### TASK BRIEF
With the line containing "Given: Expand the ribbon with the chevron" as the start and the line containing "Task: Click the turquoise" as the end, transcribe that span of the entries below exactly, including both.

Content starts

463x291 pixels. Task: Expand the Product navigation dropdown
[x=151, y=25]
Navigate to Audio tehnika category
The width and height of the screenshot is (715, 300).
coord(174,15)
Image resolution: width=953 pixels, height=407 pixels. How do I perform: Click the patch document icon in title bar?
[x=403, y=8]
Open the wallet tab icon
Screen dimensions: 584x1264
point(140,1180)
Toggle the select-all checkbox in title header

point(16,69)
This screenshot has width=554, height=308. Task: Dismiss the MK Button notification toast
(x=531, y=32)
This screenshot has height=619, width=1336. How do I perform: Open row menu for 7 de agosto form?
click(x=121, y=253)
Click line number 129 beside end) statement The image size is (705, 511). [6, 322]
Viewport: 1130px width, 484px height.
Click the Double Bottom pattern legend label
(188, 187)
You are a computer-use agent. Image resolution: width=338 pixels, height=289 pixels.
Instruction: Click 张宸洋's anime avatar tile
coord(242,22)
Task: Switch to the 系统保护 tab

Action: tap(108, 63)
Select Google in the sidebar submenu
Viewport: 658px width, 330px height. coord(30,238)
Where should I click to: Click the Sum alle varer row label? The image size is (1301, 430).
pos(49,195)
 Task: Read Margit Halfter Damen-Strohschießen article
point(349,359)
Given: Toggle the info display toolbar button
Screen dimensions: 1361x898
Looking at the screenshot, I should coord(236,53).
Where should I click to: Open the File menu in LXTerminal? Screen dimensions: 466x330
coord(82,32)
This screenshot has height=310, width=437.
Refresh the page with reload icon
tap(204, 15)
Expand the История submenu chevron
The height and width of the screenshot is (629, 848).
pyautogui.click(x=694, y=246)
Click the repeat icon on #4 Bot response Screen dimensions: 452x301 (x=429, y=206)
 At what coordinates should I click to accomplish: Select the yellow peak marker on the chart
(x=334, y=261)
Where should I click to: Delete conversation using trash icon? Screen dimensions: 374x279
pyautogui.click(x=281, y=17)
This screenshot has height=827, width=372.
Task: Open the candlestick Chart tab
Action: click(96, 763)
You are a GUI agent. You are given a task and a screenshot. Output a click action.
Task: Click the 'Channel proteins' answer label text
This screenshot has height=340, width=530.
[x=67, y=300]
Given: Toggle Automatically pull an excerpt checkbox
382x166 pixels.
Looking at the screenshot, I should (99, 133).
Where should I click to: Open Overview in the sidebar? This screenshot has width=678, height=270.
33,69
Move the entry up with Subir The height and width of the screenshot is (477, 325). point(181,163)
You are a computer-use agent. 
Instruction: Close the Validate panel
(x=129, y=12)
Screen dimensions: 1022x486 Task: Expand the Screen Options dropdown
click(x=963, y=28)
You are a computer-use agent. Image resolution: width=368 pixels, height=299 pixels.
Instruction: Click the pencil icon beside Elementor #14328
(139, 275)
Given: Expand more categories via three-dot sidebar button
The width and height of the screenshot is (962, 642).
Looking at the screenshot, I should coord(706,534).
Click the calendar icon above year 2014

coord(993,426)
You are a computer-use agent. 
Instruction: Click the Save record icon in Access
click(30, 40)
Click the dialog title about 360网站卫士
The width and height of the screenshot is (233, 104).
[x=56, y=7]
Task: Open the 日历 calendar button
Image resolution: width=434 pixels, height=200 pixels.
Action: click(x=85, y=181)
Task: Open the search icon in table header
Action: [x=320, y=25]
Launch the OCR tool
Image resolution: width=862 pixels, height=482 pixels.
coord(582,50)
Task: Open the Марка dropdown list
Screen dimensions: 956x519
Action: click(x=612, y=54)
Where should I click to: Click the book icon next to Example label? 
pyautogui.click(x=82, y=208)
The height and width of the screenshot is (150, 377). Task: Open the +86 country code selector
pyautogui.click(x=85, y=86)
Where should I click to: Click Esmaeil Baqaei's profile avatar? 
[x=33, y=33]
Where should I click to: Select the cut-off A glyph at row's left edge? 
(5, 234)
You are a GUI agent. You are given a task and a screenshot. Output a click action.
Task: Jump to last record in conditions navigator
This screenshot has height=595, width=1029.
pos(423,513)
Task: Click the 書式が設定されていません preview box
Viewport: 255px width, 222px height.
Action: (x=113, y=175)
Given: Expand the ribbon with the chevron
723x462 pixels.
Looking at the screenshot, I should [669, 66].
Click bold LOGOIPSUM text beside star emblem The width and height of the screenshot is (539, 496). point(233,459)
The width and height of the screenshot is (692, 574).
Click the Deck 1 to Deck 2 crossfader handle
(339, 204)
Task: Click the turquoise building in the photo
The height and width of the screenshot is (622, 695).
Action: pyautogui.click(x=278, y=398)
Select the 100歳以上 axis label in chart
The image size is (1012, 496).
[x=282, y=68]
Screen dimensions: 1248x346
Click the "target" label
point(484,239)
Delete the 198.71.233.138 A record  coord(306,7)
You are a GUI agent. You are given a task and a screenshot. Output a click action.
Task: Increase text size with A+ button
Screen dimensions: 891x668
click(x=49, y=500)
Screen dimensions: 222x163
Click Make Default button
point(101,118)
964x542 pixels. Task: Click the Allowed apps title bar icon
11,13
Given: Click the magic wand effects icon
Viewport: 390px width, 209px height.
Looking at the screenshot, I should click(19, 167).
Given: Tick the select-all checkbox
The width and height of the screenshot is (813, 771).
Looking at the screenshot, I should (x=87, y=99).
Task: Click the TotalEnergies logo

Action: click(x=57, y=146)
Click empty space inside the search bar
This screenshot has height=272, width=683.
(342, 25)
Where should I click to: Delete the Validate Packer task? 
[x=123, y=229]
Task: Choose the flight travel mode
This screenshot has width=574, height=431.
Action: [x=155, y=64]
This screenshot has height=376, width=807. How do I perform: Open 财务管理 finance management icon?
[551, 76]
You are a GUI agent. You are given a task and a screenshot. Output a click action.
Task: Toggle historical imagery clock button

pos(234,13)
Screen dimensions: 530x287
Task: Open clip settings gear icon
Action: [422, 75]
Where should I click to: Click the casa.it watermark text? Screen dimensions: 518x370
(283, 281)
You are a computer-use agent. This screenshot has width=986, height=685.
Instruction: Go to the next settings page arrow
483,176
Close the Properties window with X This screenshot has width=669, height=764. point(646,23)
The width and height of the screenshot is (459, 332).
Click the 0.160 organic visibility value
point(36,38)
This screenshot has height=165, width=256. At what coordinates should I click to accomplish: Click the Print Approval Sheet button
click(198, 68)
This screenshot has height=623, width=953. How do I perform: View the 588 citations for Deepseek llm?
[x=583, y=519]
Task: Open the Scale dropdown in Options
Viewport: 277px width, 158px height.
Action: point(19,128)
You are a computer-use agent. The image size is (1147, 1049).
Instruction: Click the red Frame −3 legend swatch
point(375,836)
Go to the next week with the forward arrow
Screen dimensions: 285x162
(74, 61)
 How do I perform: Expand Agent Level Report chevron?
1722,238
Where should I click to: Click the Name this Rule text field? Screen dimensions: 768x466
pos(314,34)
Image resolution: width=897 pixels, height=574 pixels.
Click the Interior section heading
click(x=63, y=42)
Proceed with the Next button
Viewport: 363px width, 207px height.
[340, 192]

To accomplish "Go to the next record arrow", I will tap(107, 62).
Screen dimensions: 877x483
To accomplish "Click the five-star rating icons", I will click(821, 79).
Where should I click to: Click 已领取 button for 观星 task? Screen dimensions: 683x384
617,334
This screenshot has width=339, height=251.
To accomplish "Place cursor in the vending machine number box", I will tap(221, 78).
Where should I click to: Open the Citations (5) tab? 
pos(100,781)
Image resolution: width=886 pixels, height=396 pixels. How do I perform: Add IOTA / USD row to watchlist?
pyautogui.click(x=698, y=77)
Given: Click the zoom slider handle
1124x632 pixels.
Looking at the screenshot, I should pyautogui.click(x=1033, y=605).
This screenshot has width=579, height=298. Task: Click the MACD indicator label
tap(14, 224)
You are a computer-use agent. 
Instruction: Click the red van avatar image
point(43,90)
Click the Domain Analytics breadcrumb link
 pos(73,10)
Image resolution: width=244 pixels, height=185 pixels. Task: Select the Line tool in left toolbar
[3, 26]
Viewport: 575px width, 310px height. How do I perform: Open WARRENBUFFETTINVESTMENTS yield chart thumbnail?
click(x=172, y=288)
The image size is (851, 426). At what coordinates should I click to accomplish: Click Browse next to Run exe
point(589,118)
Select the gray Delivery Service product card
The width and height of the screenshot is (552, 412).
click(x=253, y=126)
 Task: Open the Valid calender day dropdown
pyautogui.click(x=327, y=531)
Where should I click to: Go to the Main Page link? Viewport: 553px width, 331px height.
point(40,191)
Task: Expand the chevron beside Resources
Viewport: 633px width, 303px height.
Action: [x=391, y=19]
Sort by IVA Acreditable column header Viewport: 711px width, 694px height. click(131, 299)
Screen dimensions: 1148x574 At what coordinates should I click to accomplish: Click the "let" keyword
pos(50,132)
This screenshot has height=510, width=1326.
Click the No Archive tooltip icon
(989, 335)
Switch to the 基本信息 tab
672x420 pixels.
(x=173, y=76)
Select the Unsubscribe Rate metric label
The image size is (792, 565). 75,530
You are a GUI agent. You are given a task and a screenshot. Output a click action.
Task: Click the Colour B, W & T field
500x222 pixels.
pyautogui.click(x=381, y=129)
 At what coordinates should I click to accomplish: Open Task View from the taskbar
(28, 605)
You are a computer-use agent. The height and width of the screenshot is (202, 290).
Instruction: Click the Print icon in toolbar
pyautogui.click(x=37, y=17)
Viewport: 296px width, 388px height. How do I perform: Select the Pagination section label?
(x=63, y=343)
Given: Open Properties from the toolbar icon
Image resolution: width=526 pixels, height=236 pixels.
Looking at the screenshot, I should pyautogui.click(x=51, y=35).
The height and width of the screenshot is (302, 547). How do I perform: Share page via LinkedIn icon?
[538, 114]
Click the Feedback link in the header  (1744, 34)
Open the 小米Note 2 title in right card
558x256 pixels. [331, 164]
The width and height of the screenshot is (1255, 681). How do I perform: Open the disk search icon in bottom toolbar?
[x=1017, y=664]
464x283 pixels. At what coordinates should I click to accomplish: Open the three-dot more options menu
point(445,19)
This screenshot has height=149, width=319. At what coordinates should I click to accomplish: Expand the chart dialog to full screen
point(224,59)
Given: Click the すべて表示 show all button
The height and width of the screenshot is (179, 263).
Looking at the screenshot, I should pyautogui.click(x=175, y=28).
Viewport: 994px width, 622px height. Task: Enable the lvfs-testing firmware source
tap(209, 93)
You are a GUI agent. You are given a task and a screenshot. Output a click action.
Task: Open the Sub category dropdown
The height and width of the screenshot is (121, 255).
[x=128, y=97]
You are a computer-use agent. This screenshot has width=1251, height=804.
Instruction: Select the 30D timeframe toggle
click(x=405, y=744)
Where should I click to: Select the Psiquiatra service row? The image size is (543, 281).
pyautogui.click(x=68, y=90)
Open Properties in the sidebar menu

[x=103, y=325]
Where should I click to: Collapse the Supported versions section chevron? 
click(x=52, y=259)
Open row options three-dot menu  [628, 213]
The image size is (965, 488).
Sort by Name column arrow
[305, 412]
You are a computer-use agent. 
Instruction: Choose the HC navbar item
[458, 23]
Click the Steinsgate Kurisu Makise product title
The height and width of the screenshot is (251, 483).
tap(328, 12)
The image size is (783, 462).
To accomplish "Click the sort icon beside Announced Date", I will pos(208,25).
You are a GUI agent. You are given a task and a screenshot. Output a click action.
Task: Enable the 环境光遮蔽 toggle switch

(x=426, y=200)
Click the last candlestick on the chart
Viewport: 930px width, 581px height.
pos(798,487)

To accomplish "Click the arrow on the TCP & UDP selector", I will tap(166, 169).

Content ends

### EXERCISE RESULT
Given: Expand the ribbon with the chevron
723x462 pixels.
Looking at the screenshot, I should [669, 66].
Click bold LOGOIPSUM text beside star emblem The width and height of the screenshot is (539, 496). point(233,459)
The width and height of the screenshot is (692, 574).
Click the Deck 1 to Deck 2 crossfader handle
(339, 204)
Task: Click the turquoise building in the photo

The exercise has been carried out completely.